Come ogni estate, noi della Fondazione e tutte le persone che collaborano a questo progetto stiamo lavorando alacremente per organizzare il consueto Premio Fondazione Ugo Becattini. Ma in questo 2008, affrontiamo tutto con uno spirito diverso, senza nascondere la soddisfazione e una punta di orgoglio: infatti, siamo giunti alla decima edizione del Premio, e già per questo mi sento di avere conseguito un traguardo importante. Il 27 luglio 2008 sarà premiato con la medaglia d’oro della Fondazione Ugo Becattini Renzo Arbore, che si esibirà in concerto con la sua Orchestra Italiana. Uno spettacolo che risponderà sicuramente a tutte le aspettative che si sono create dal 1998 a oggi e che celebrerà adeguatamente questo decimo anniversario, il primo che vogliamo fissare nel tempo pubblicando questo libro. La decima edizione potrebbe essere il momento per fare bilanci, che lascio però al pubblico che ci ha sempre seguito e a tutti coloro i quali, a diverso titolo, hanno partecipato alla nostra avventura.
Per noi, la decima edizione corrisponde alla voglia di fare nuove cose, come questo sito web e il libro dedicato al decennale della Fondazione Ugo Becattini. Ma di una cosa sono sicura: più che dato, ho ricevuto da parte di tanti che si sono rivelati partecipi e generosi nei miei confronti e, di conseguenza, anche verso la Fondazione. Ringrazio quindi le istituzioni che hanno risposto alle nostre richieste, gli sponsor che hanno permesso di affrontare sfide sempre più impegnative, Rocca San Casciano, i cittadini, gli amministratori e gli esercenti, nonché l’associazione Pro Loco che è sempre stata a fianco della Fondazione. La mia riconoscenza va anche al pubblico, partecipe e competente, che con il desiderio di essere ogni anno presente ha reso il Concerto della Fondazione un evento fra i più ambiti dell’estate romagnola. Durante questi dieci anni, tra i preparativi e sul palco, mio padre ha sempre continuato ad essere vicino ai miei fratelli e a me, perché pensando di operare in suo nome ci siamo sentiti uniti come da ragazzi, quando ancora vivevamo tutti assieme e ci facevamo onore di meritare i suoi consensi. “Questi sono i miei figli”, detto con compiacimento, è il più bell’apprezzamento che una persona possa ricevere.

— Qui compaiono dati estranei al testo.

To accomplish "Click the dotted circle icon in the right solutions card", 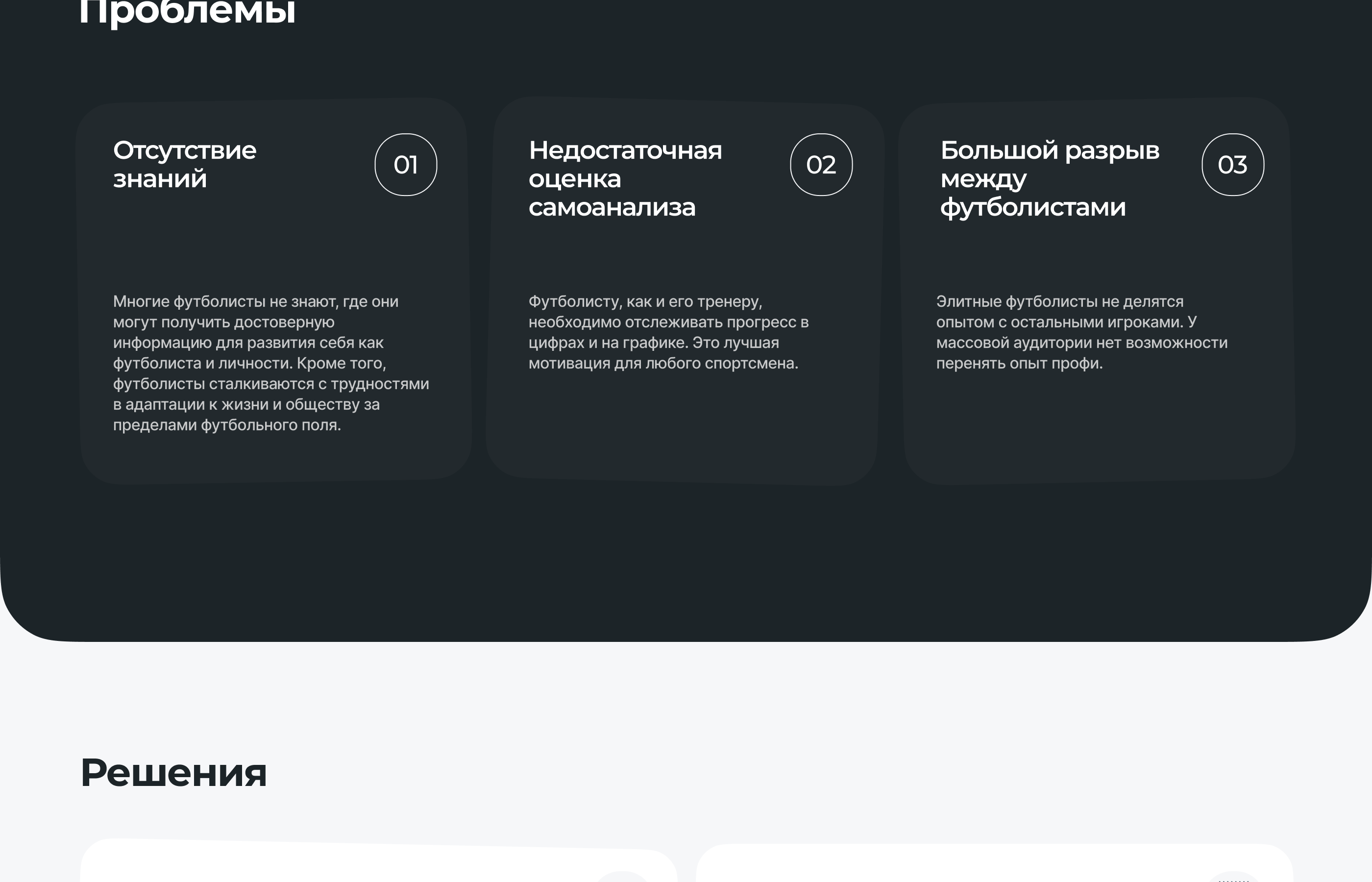I will 1233,878.
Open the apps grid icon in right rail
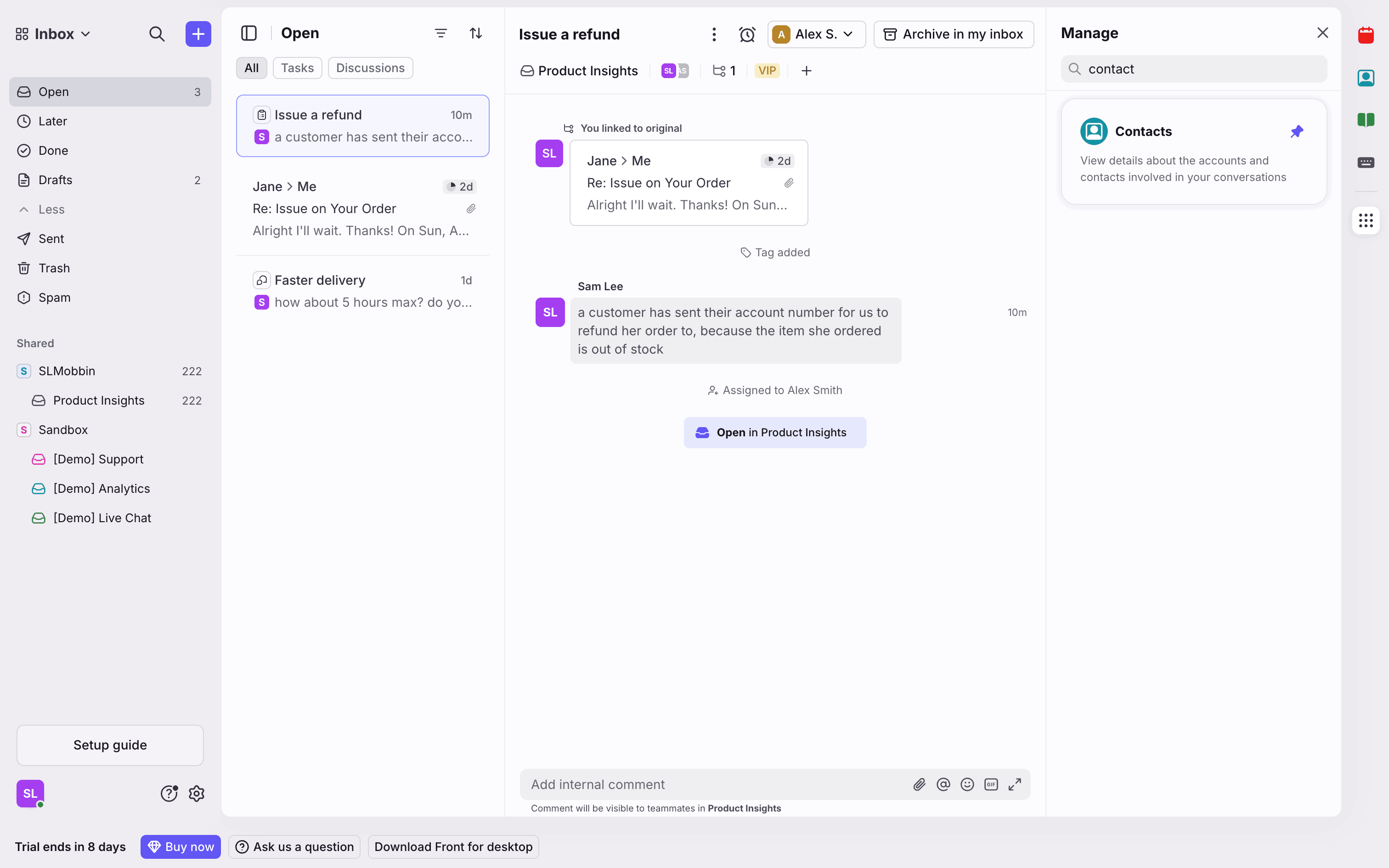This screenshot has width=1389, height=868. [1366, 220]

Infine, desidero rivolgere un ultimo e grande grazie a mio marito, Ettore Sansavini, che mi ha incoraggiata verso mete sempre più alte e mi ha sostenuta incondizionatamente, offrendomi il suo appoggio economico e infondendomi coraggio. La speranza, per il futuro, è di proseguire lungo questa strada e di migliorare di anno in anno, continuando ad accogliere a Rocca San Casciano i grandi nomi della musica e della cultura italiana.